Однако вскоре появились свежие сомнения. В 2002 г. Марианна Шварц и Джон Виссинг (Университетская больница Копенгагена) сообщили, что один из их пациентов, двадцативосьмилетний молодой человек с митохондриальным нарушением, унаследовал часть митохондриальной ДНК от отца и имел смесь материнской и отцовской ДНК — ту самую гетероплазмию, которой так страшились приверженцы ортодоксальной доктрины. Гетероплазмия носила мозаичный характер: митохондрии в мышечных клетках имели 90 % отцовской и лишь 10 % материнской ДНК, а клетки крови содержали почти 100 % материнской ДНК. Впервые было однозначно показано наследование отцовской митохондриальной ДНК у людей. Стало ясно, что отцовская ДНК действительно может «просачиваться» в яйцеклетку, в данном случае ее заметили только потому, что она вызвала болезнь. Вопрос встал ребром: если в одном человеке уживаются две митохондриальные популяции (от отца и от матери), возможна ли рекомбинация между ними?

Ответ простой: да. В 2004 г. группа Константина Храпко (Гарвард) сообщила в журнале Science о том, что 0,7 % разнородной митохондриальной ДНК в мышцах пациента имеет следы рекомбинации. Итак, рекомбинация митохондриальной ДНК человека возможна. Но это еще не говорит о том, что рекомбинантные гены передаются потомству. Рекомбинация в митохондриях мышечных клеток — пожалуйста, сколько угодно, но чтобы рекомбинантная форма была передана по наследству, рекомбинация должна произойти в оплодотворенной яйцеклетке. Пока что никаких свидетельств этого нет, хотя, возможно, дело в том, что их никто не искал. В целом статистика популяционных исследований говорит о том, что такая рекомбинация случается крайне редко. Очень редкие факты рекомбинации не рушат стройную теорию, но могут объяснить ряд загадочных отклонений в генетической организации.

Тем не менее я хотел подчеркнуть вот что: в эволюционном масштабе некоторый уровень рекомбинации митохондриальной ДНК возможен. Что это: странный выверт эволюции или нечто, исполненное глубокого смысла? Мы вернемся к этому вопросу чуть позже. Сначала давайте рассмотрим другие случаи расхождения фактов с ортодоксальной доктриной.

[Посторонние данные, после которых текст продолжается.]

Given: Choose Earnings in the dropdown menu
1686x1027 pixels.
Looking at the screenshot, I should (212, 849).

Митохондриальная ДНК годится не только для реконструкции человеческой предыстории. Она широко используется в криминалистике, особенно при идентификации человеческих останков. Этот метод тоже основан на допущении, что наследуется лишь материнская митохондриальная ДНК. Наверное, самый известный случай применения этого метода — это идентификация останков последнего российского императора Николая Второго, расстрелянного в 1918 г. вместе с семьей и слугами. В 1991 г. из могилы под Екатеринбургом были извлечены девять скелетов, в том числе, предположительно, скелет самого императора.

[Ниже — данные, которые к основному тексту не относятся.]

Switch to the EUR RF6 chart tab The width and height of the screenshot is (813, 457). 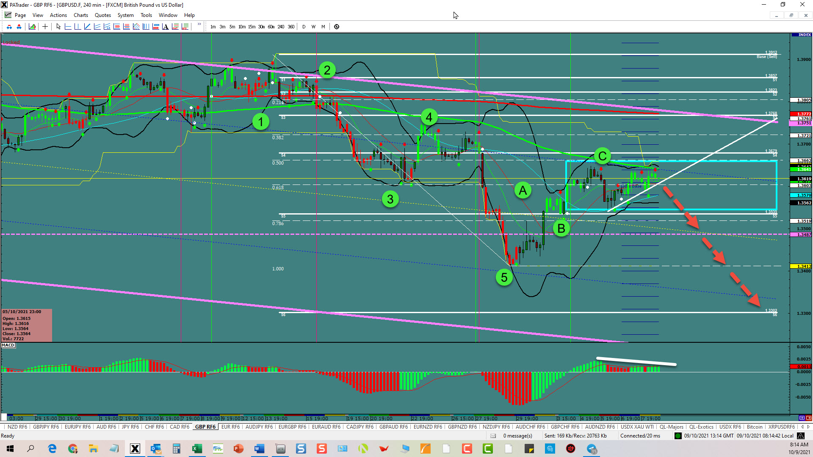[230, 427]
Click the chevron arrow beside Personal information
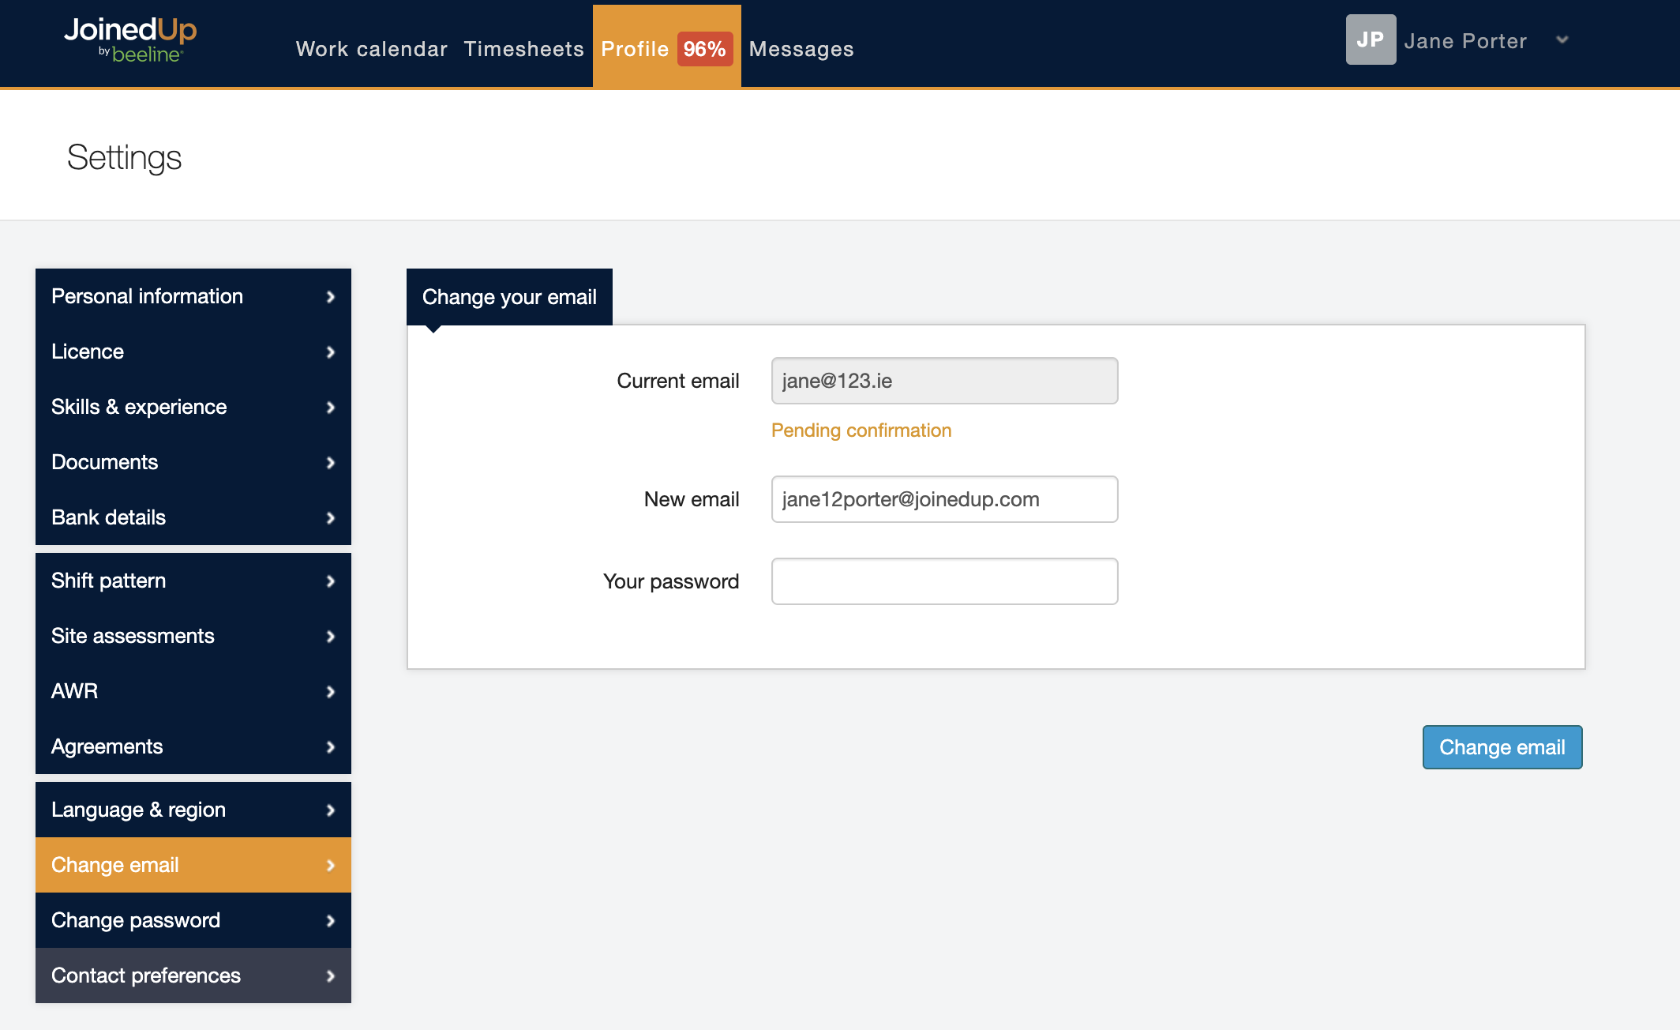 click(331, 297)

На помощь призвали генетиков. Оказалось, что митохондриальная ДНК предполагаемого императора не вполне соответствует митохондриальной ДНК его ныне здравствующих родственников. Как ни странно, в исследованном образце была обнаружена гетероплазмия. Решить вопрос позволила эксгумация тела младшего брата императора, великого князя Георгия Романова, умершего от туберкулеза в 1899 г. Великий князь и последний российский император должны были унаследовать от матери идентичную митохондриальную ДНК, и полное соответствие позволило бы точно сказать, что останки принадлежат Николаю Второму. Соответствие действительно оказалось полным: великий князь тоже был носителем гетероплазмии.

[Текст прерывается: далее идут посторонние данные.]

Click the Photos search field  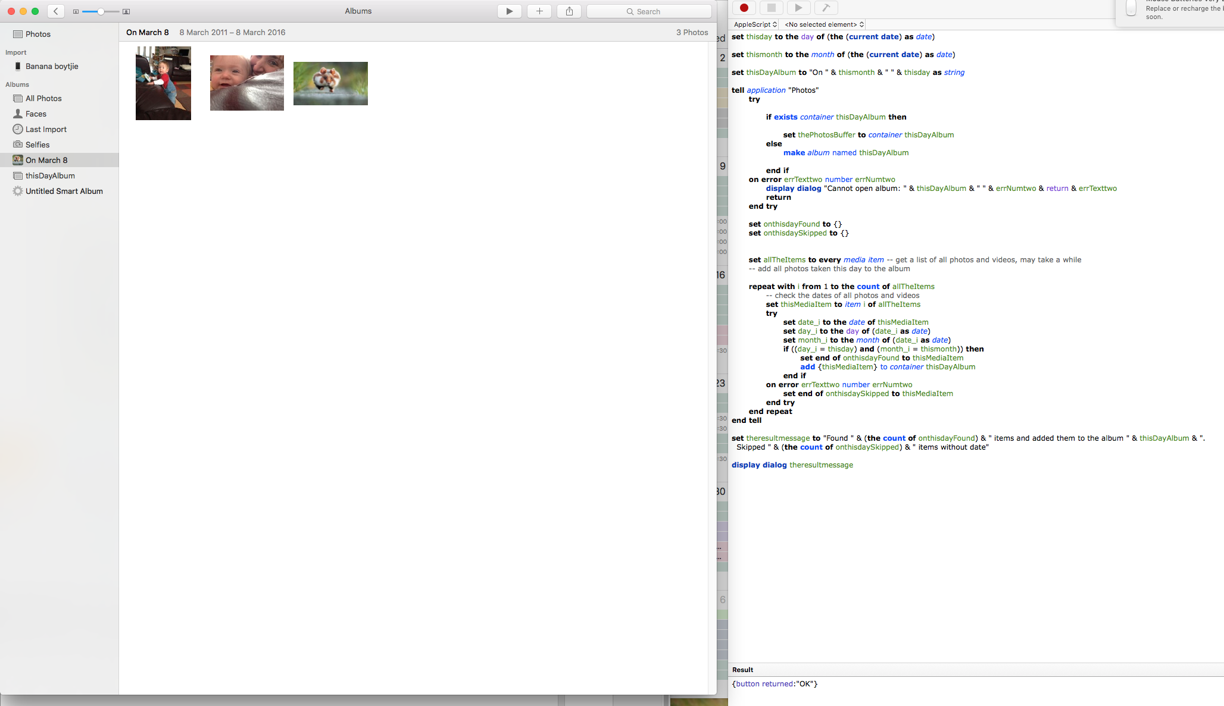[x=649, y=11]
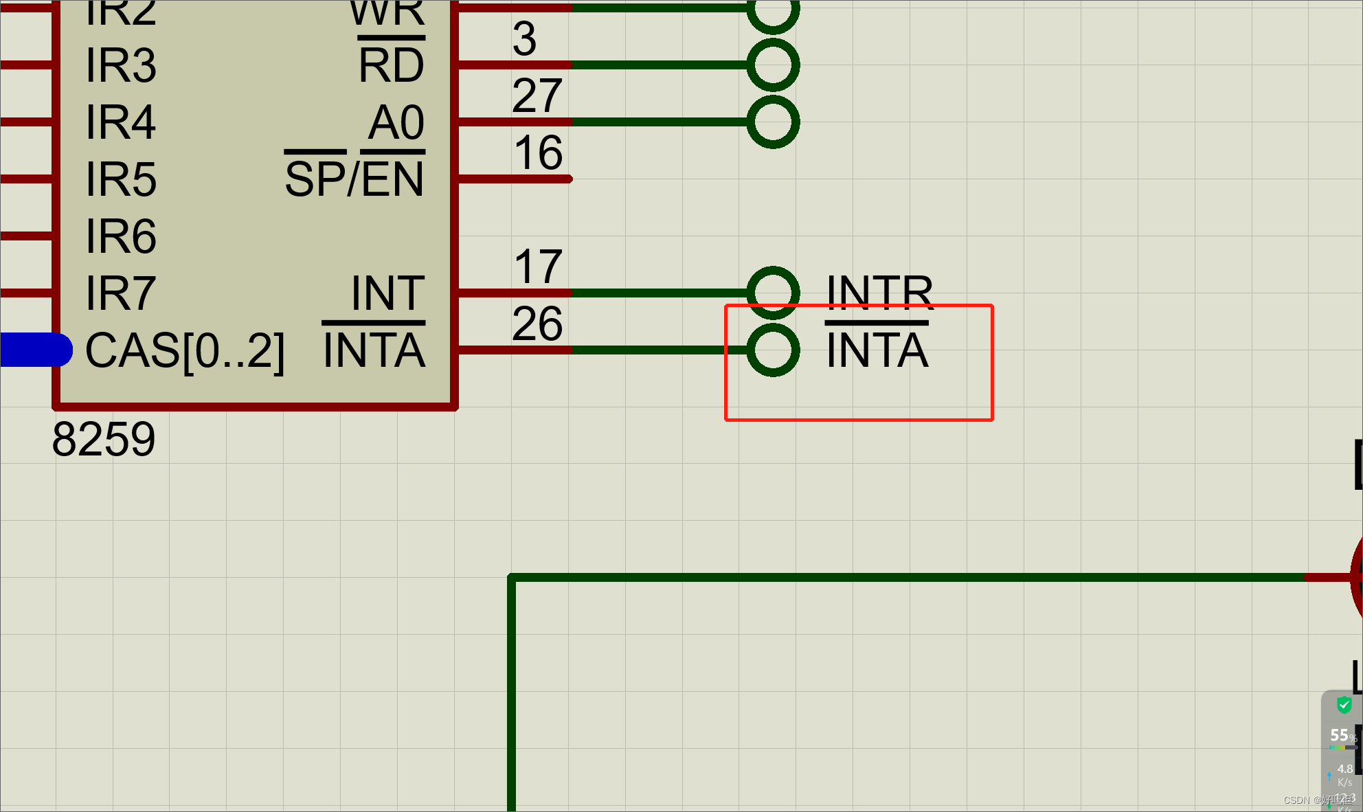Click the IR3 pin name
The width and height of the screenshot is (1363, 812).
(121, 65)
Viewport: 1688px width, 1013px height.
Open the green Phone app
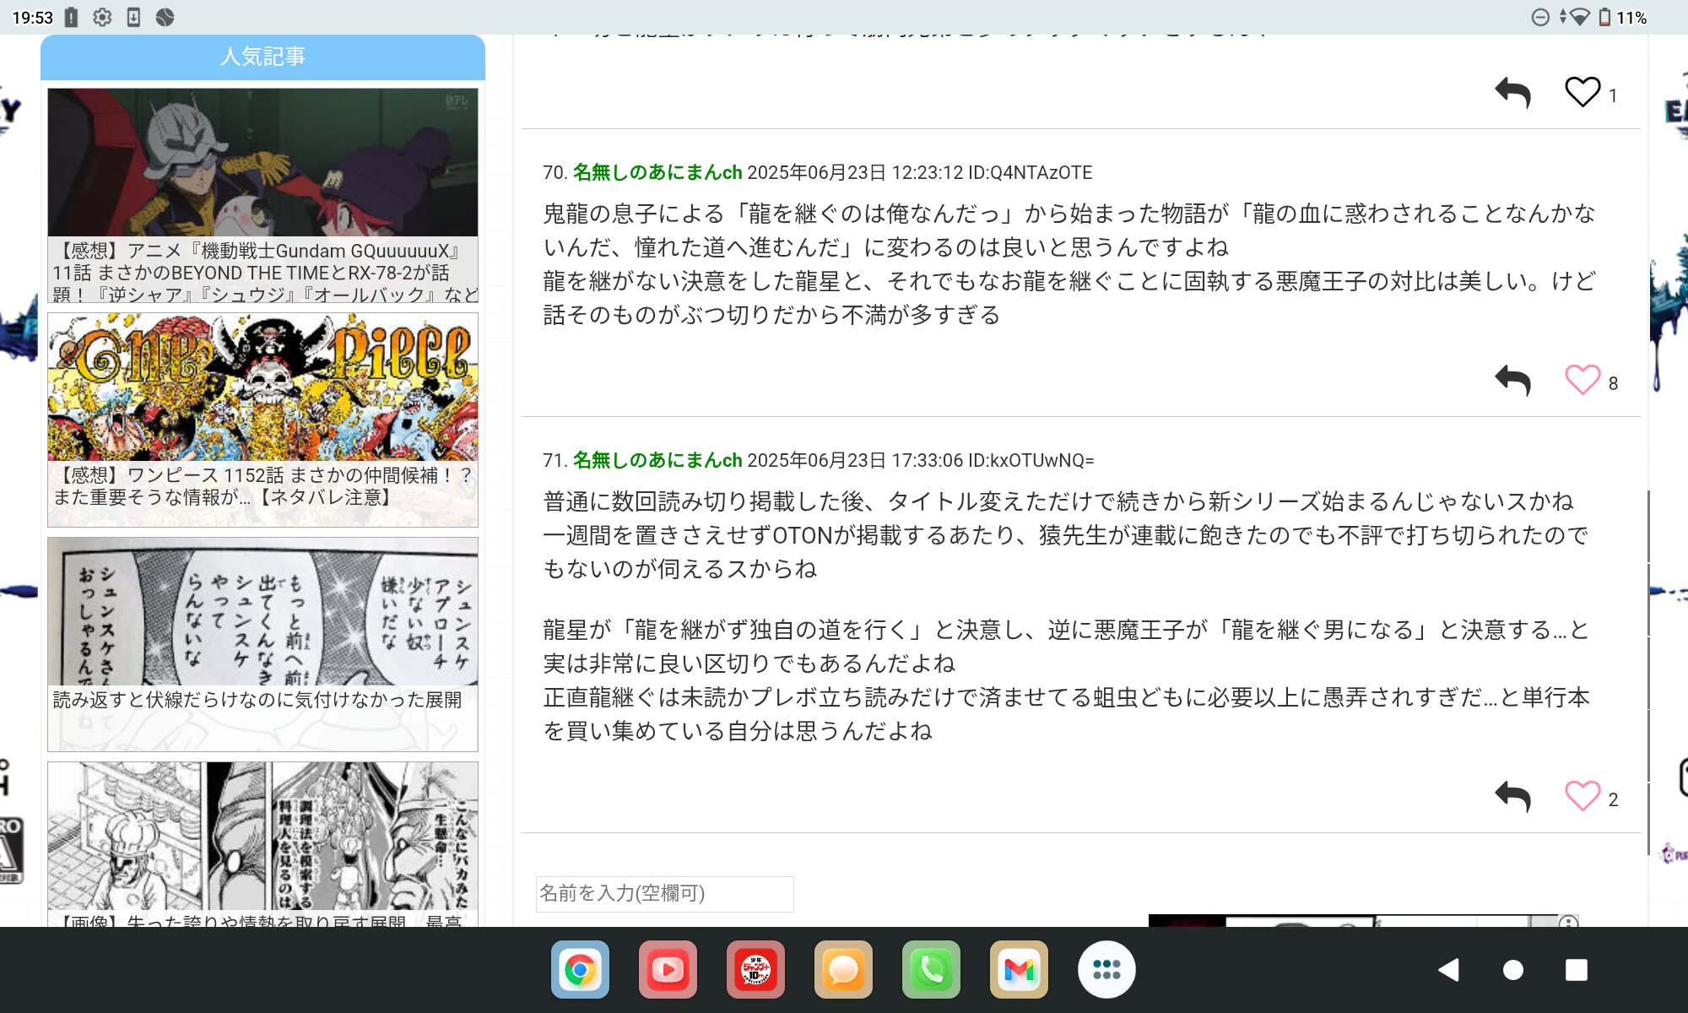(931, 970)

Этот случай привлек внимание общественности к практической пользе митохондриального анализа, однако поднял и несколько щекотливых вопросов, например, как часто встречается гетероплазмия? Она не всегда связана с «просачиванием» в яйцеклетку отцовской ДНК, причиной могут быть и митохондриальные мутации. Предположим, что в ДНК одной из митохондрий возникает мутация. Во время эмбрионального развития размножаются и мутантные, и нормальные митохондрии, а в результате взрослый человек имеет митохондрии с двумя типами ДНК. Это обычно замечают, только когда мутации вызывают болезнь, поэтому реальная частота встречаемости таких мутаций была неизвестна. Практическое значение этого вопроса для судебной медицины не вызывало сомнений, и за тему взялись сразу несколько исследовательских групп. Их результаты, хорошо согласующиеся друг с другом, удивили всех. Гетероплазмия встречается по крайней мере у 10, а возможно, у 20 % людей, и причиной, как правило, являются мутации.